UNIT 4: TRANSITION AND INNER TRANSITION ELEMENTS

• d-Block Elements (Transition Metals)

  • General Configuration: $(n-1)d^{1-10} ns^{1-2}$.
  • Properties: Metallic behavior, high melting points, variable oxidation states, catalytic properties, and formation of colored complexes.
  • Magnetic Moment: $\mu = \sqrt{n(n+2)}\,BM$ (where n = number of unpaired electrons).

• Potassium Permanganate ($KMnO_4$)

  • Prepared from Pyrolusite ($MnO_2$).
  • Oxidizing Power in different media:
    • Acidic: $MnO_4^- + 8H^+ + 5e^- \rightarrow Mn^{2+} + 4H_2O$ ($Eq. Wt = 31.6$).
    • Neutral: $MnO_4^- + 2H_2O + 3e^- \rightarrow MnO_2 + 4OH^-$ ($Eq. Wt = 52.67$).

• ## f-Block Elements (Inner Transition Metals)

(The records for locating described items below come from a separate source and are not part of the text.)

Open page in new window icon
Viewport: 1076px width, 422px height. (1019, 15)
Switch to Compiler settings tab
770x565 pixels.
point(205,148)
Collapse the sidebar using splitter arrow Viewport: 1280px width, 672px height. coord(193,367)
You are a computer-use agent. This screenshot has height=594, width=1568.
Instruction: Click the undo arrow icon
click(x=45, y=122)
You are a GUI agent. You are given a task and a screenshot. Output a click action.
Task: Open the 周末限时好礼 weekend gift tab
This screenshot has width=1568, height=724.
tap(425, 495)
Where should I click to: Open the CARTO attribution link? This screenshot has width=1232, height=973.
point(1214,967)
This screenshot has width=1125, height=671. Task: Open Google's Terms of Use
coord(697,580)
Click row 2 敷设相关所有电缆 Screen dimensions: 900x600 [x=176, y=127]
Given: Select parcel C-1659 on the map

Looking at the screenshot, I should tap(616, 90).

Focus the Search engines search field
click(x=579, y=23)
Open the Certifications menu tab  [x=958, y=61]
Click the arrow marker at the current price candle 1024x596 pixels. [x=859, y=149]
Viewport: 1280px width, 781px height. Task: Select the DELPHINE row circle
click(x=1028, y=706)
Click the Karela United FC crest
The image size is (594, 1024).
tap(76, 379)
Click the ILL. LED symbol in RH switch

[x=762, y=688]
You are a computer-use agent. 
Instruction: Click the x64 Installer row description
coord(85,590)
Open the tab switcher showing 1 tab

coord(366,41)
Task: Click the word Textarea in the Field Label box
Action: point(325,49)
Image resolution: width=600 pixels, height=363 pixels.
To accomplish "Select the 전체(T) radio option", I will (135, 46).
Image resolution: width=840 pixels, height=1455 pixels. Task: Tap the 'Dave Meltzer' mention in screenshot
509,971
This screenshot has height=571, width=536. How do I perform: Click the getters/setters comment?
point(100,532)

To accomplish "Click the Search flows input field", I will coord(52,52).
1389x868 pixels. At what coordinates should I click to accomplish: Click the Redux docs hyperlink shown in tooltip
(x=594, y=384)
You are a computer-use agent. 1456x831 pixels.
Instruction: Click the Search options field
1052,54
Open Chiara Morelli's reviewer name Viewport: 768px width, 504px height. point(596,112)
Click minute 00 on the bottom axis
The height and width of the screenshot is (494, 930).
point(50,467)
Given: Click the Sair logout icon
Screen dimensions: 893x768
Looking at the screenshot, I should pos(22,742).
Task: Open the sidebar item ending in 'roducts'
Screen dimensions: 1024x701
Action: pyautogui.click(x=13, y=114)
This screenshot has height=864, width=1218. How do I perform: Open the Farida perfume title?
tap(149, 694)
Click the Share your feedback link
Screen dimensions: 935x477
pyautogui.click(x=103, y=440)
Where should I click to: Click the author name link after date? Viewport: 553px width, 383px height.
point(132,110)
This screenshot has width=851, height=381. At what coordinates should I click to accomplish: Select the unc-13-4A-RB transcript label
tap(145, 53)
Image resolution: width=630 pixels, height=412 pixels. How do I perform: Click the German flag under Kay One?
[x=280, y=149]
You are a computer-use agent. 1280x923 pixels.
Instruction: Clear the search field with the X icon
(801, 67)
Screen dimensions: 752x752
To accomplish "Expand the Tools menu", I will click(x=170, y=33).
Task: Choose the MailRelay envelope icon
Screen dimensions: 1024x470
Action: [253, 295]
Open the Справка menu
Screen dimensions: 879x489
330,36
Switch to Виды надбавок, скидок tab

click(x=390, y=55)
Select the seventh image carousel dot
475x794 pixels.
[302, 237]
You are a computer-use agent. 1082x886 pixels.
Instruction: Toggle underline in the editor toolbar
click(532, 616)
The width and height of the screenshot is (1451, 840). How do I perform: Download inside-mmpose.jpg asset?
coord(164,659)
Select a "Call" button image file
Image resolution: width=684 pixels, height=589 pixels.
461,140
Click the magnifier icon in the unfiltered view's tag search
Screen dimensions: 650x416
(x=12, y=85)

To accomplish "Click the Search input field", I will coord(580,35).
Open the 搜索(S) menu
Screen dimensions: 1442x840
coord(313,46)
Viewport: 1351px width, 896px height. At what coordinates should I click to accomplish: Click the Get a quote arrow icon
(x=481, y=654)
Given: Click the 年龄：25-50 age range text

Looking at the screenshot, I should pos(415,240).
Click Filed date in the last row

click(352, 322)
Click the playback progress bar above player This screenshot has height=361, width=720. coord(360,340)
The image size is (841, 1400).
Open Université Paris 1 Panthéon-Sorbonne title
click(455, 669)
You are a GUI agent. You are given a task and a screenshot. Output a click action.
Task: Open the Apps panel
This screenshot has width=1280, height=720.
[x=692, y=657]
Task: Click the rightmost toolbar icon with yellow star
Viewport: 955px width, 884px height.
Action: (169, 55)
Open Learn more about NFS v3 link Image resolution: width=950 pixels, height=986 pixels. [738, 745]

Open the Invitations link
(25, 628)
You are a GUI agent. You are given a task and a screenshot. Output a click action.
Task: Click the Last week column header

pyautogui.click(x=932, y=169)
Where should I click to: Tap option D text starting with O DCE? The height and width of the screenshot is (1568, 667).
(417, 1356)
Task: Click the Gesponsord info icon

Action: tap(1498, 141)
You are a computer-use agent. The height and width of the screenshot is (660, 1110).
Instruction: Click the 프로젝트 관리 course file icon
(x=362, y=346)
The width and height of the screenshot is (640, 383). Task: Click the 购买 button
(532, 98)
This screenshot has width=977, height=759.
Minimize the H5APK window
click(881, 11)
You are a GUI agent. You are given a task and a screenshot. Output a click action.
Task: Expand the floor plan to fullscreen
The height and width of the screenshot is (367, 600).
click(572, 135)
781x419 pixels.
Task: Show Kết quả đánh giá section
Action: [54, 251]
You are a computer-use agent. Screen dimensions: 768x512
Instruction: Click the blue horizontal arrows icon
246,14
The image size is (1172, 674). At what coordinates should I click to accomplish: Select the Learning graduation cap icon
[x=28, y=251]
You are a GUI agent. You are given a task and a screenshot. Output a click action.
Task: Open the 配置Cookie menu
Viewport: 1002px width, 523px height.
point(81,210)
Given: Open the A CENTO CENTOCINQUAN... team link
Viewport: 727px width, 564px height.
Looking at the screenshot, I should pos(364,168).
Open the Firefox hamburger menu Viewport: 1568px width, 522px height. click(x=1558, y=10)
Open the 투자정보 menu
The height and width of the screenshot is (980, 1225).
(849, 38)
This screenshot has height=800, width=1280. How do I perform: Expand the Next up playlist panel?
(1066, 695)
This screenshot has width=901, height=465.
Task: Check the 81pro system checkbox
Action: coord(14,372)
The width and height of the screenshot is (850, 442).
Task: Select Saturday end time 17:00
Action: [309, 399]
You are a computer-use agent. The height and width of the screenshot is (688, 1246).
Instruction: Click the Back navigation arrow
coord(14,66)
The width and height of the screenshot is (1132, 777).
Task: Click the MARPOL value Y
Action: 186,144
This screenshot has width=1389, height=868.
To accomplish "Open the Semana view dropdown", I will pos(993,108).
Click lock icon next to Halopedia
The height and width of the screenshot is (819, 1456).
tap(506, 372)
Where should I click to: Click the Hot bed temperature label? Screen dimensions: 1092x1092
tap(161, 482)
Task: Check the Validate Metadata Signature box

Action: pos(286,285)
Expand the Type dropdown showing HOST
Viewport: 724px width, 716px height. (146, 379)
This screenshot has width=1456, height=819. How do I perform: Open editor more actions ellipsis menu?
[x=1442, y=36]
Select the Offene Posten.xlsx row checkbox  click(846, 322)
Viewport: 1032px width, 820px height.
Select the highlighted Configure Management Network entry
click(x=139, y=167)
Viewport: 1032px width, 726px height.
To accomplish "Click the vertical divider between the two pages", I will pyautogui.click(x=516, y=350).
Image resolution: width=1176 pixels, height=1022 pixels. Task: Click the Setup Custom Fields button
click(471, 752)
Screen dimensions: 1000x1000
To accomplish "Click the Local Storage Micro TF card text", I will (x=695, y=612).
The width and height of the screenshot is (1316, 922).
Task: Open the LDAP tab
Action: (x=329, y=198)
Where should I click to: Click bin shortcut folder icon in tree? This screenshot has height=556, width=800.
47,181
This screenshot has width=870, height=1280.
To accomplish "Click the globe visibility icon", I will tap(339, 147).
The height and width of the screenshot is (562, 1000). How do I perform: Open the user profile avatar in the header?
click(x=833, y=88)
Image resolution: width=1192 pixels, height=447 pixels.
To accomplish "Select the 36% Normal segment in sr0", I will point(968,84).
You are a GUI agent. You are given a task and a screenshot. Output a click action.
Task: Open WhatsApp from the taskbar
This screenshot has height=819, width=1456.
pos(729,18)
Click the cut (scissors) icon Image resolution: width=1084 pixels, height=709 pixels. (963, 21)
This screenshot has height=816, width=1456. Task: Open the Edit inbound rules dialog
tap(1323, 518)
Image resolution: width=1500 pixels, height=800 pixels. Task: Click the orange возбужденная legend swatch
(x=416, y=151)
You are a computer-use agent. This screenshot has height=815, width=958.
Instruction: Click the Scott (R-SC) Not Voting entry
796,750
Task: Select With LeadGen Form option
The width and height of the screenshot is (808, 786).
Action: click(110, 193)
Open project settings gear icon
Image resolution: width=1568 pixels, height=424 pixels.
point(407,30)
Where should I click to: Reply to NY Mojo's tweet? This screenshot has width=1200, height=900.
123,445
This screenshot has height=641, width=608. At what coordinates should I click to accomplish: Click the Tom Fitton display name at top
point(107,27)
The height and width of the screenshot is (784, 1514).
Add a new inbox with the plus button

  • Lanthanoid Contraction: The steady decrease in the size of $Ln^{3+}$ ions with increasing atomic number due to poor shielding of 4f electrons.
  • Actinoids: All are radioactive. Stability of +3 oxidation state is common, but show higher states (+4, +5, +6, +7) compared to lanthanoids.

UNIT 5: COORDINATION CHEMISTRY

• Warner's Theory

  • Primary Valence: Ionizable, corresponds to oxidation state.
  • Secondary Valence: Non-ionizable, corresponds to coordination number; directional in nature.

• Valence Bond Theory (VBT)

  • Explains bonding via hybridization (e.g., $d^2sp^3$ or $sp^3d^2$ for Octahedral).
  • High Spin (Outer orbital) vs Low Spin (Inner orbital) complexes.

• Crystal Field Theory (CFT)

  • Treats ligands as point charges causing d-orbital splitting ($t_{2g}$ and $e_g$ in octahedral fields).
  • Crystal Field Splitting Energy ($\Delta_o$): Determines if the complex is high or low spin.
  • Colors: Result from d-d transitions.

• ## Metal Carbonyls

  • Synergic Bonding: Involves $\sigma-donation$ from $CO$ to metal and $\pi-back\,bonding$ from metal to $CO$.